#354 closed Defect (fixed)
ORCA-LIM3 MPI problem?
Reported by: | MAMM | Owned by: | vancop |
---|---|---|---|
Priority: | normal | Milestone: | |
Component: | LIM3 | Version: | v3.0 |
Severity: | Keywords: | LIM* MPI v3.0 | |
Cc: |
Description
Hi,
I am running both ORCA-LIM2 and ORCA-LIM3 on a Beowulf-style cluster. ORCA-LIM2 runs fine. ORCA-LIM3 runs gingerly for 8.6 years of integration and then abruptly stops. The model results are just fine until this moment. I get the following message:
<NO ERROR MESSAGE> : Pointer conversions exhausted
Too many MPI objects may have been passed to/from Fortran
without being freed
This means nothing to me, and I do not know where does the problem first occur, but I expect it must be a LIM3 issue, as I have no trouble with LIM2. I have, nevertheless, checked that the model does not run in to out-of-bounds problems. Before I start searching for a solution, I wanted to check whether other NEMO users/developers have come across this problem.
Thanks,
Miguel Angel
Commit History (0)
(No commits)
Change History (9)
comment:1 in reply to: ↑ description Changed 15 years ago by rblod
comment:2 follow-up: ↓ 3 Changed 15 years ago by MAMM
Rachid,
I am not sure I understand. There are already calls to mpp_comm_free(ncomm_ice) within the loop over categories in limthd.F90. I do not see how adding another call at the end can help. In fact, when I try, I get the following message: MPI_COMM_FREE : Null communicator
Sorry for the trouble. I realise it is probably a silly problem, but I just cannot see how to go about solving it.
Miguel Angel
comment:3 in reply to: ↑ 2 Changed 15 years ago by rblod
All apologise for the trouble, I forgot I freed the communicator in limthd when I implemented this....

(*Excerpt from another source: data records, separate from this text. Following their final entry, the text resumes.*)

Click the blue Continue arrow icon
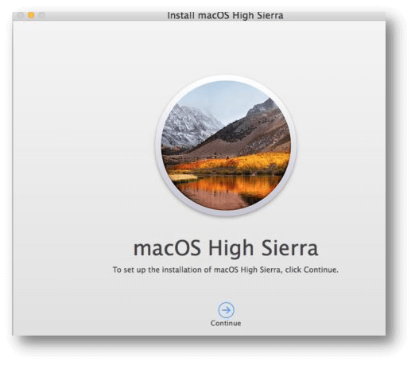415x365 pixels. point(226,309)
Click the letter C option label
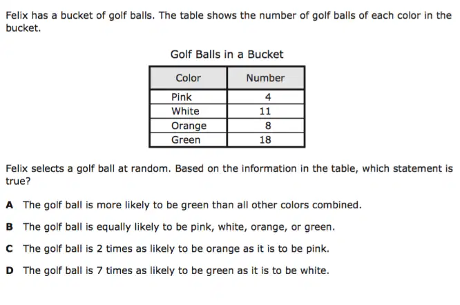 pyautogui.click(x=10, y=248)
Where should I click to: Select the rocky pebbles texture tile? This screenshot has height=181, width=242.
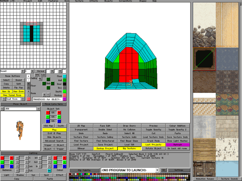[205, 36]
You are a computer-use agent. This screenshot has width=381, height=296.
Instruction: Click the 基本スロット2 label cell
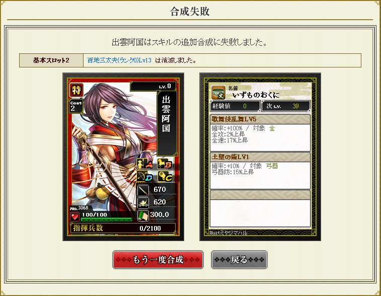51,60
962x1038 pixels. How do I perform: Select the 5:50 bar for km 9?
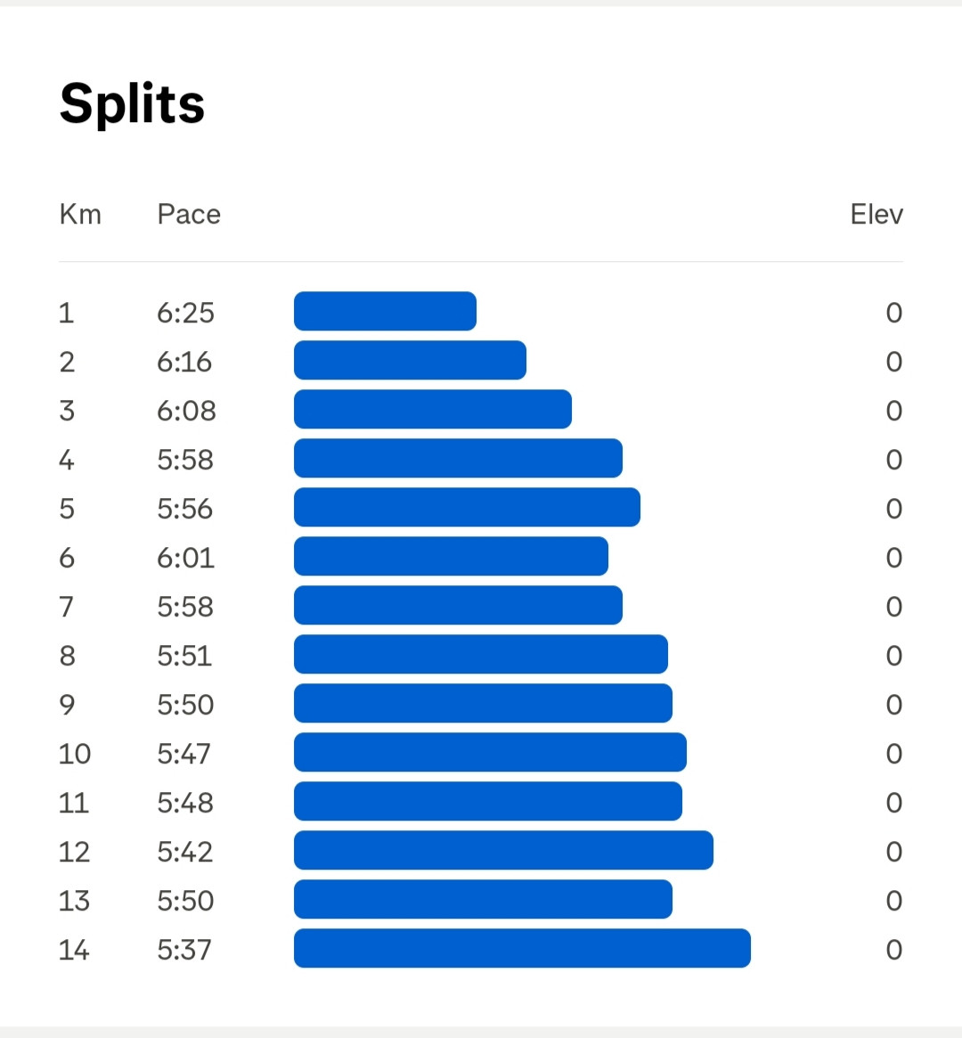483,703
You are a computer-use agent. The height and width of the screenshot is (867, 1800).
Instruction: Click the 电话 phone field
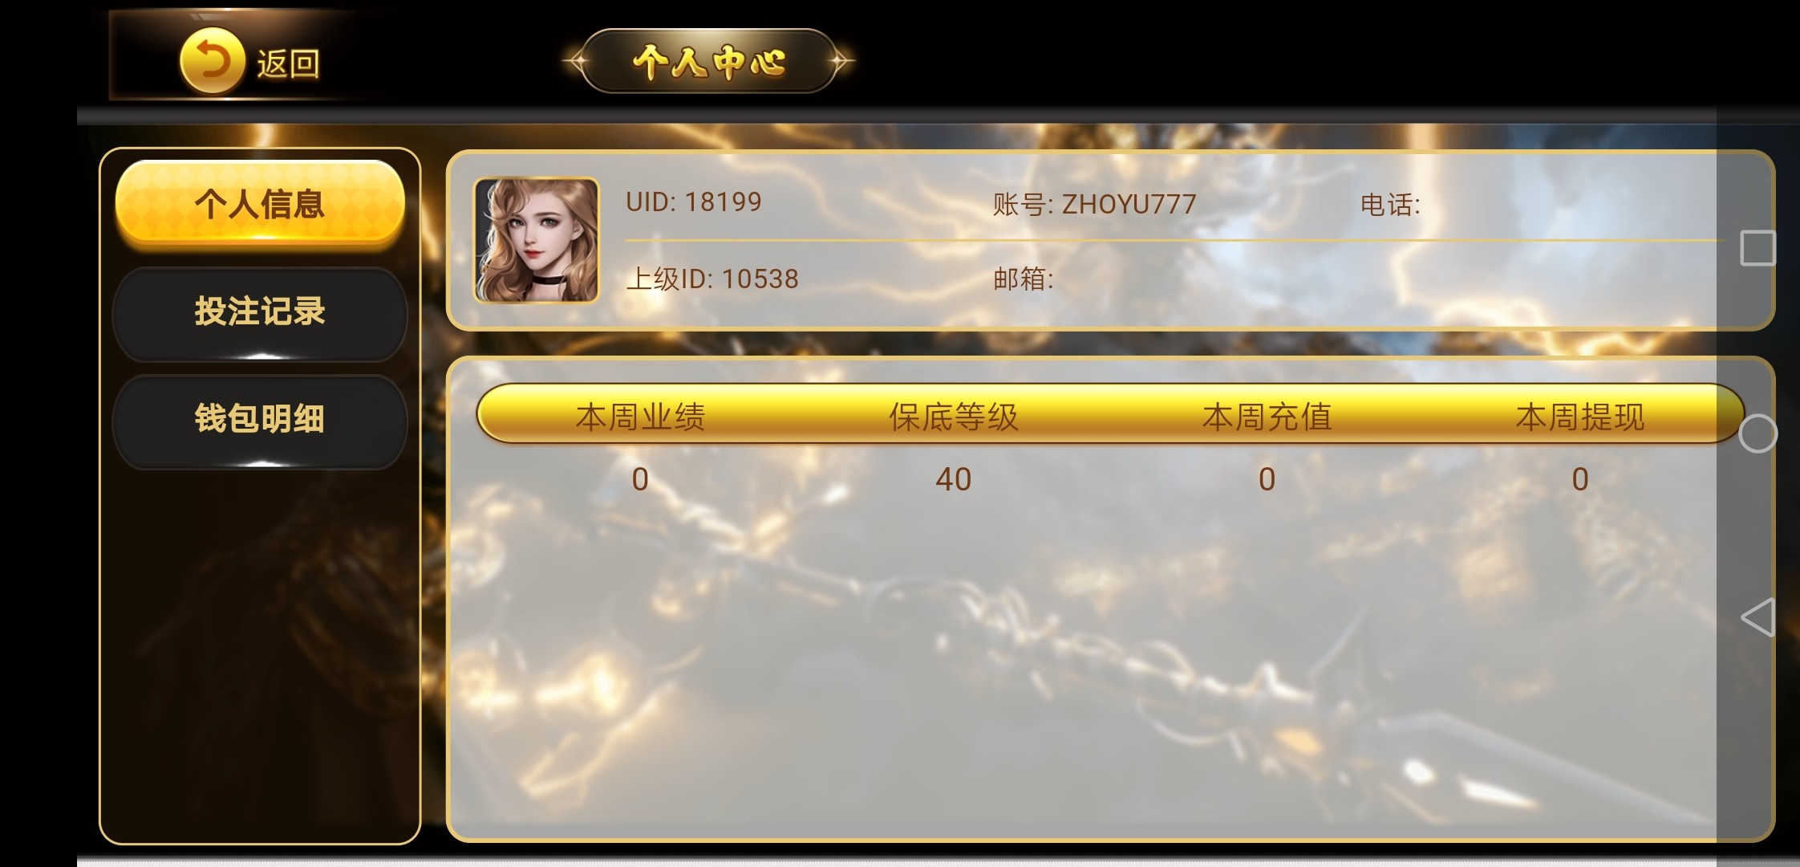tap(1390, 206)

In the same routine mpp_ini_ice, It may deal with the ngrp_ice which is not destructed, and could be just after the creation of the ice communicator (something like call mpi_group_free(ngrp_ice), but here my knowledge of mpi reaches its limits.

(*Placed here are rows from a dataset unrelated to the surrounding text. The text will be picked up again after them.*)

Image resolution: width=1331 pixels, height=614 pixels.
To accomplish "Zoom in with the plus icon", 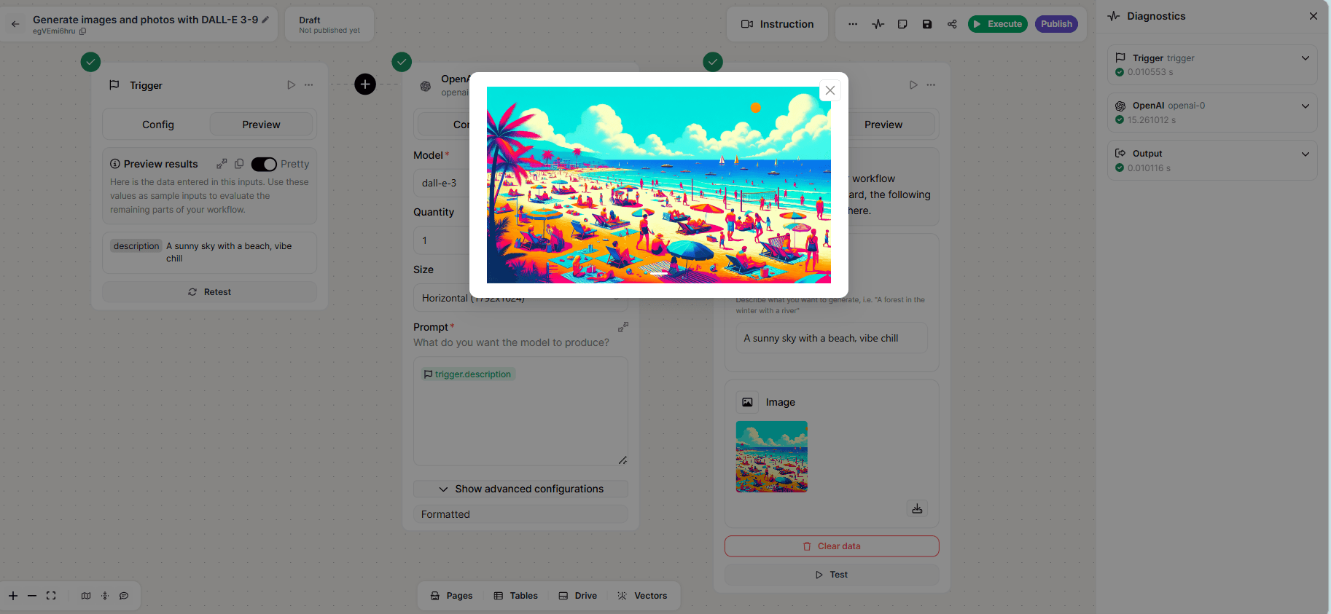I will [x=13, y=596].
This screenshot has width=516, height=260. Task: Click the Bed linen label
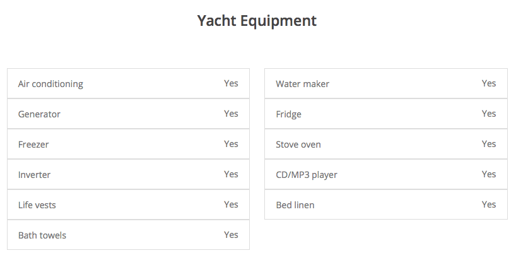click(x=295, y=205)
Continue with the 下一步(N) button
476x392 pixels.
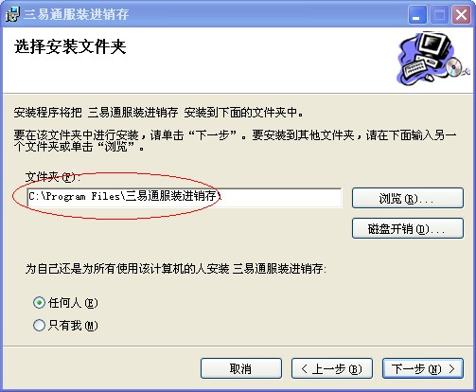423,368
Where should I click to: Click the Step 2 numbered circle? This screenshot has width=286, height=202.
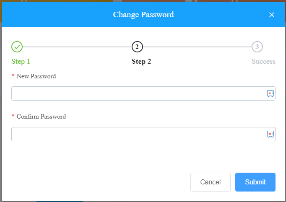pos(137,47)
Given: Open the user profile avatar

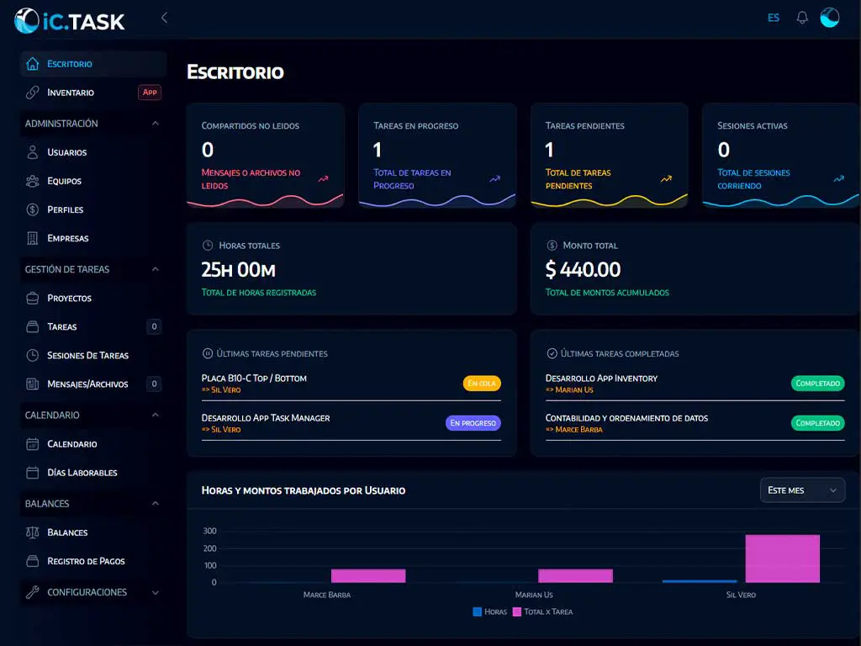Looking at the screenshot, I should (829, 18).
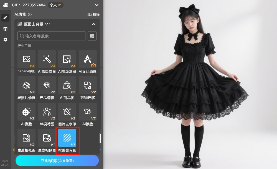Screen dimensions: 277x169
Task: Pick the AI换色 recolor tool
Action: click(x=88, y=112)
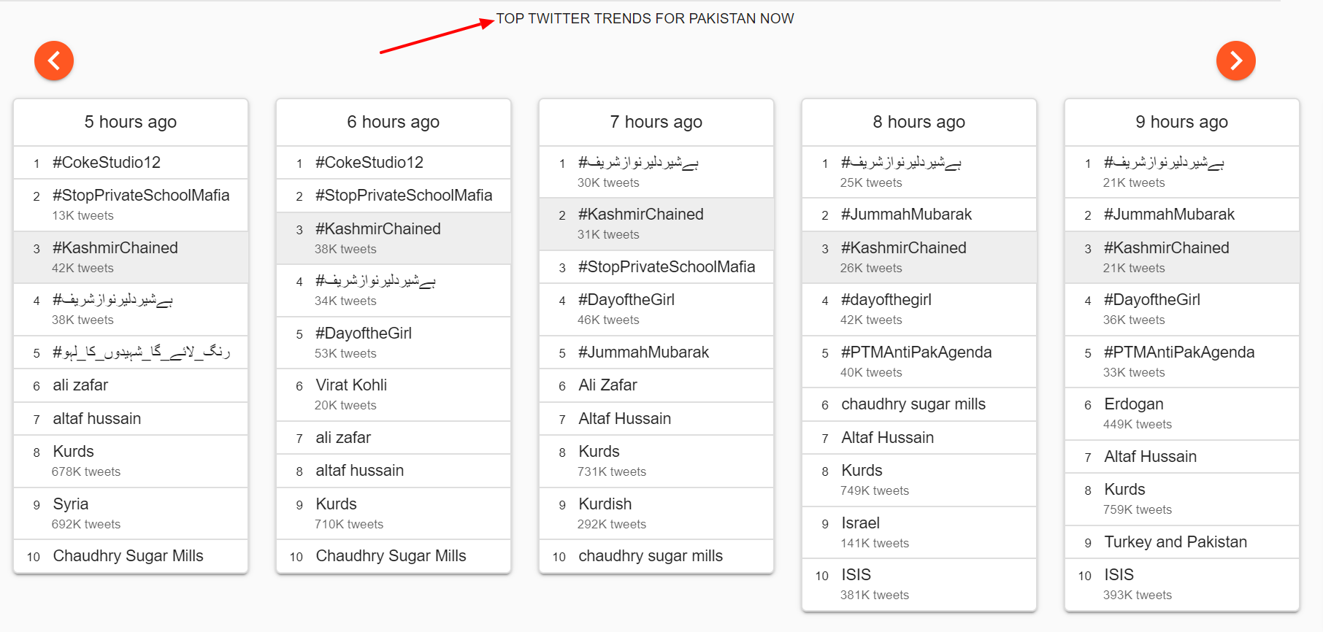Open #JummahMubarak in the 9 hours ago list
This screenshot has width=1323, height=632.
1182,215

In addition, for what I know, LIM3 has been run successfully on parallel at NOCS for a long time period
Replying to MAMM:
Rachid,
I am not sure I understand. There are already calls to mpp_comm_free(ncomm_ice) within the loop over categories in limthd.F90. I do not see how adding another call at the end can help. In fact, when I try, I get the following message: MPI_COMM_FREE : Null communicator
Sorry for the trouble. I realise it is probably a silly problem, but I just cannot see how to go about solving it.
Miguel Angel
comment:4 Changed 12 years ago by clevy
- Owner changed from NEMO team to vancop
comment:5 Changed 10 years ago by clem
- Resolution set to fixed
- Status changed from new to closed
comment:6 Changed 7 years ago by nemo
- Keywords LIM* added
comment:7 Changed 7 years ago by nemo
- Keywords release-3.0 added
comment:8 Changed 2 years ago by nemo
- Keywords r3.0 added; release-3.0 removed
comment:9 Changed 2 years ago by nemo
- Keywords v3.0 added; r3.0 removed
Replying to MAMM:
Hi Miguel
I would suspect the routine mpp_ini_ice (in module lib_mpp.F90) in which I created a special communicator for ice processors only, called ncomm_ice. This routine is called at each ice time step and for each category before thermodynamics call. The communicator is always overwritten but never really freed. A cleaner way to do this could may be a call to MPI_COMM_FREE(ncomm_ice) at the end at the end of the ice time_step or at the beginning of the routine.
I hope it helps
Rachid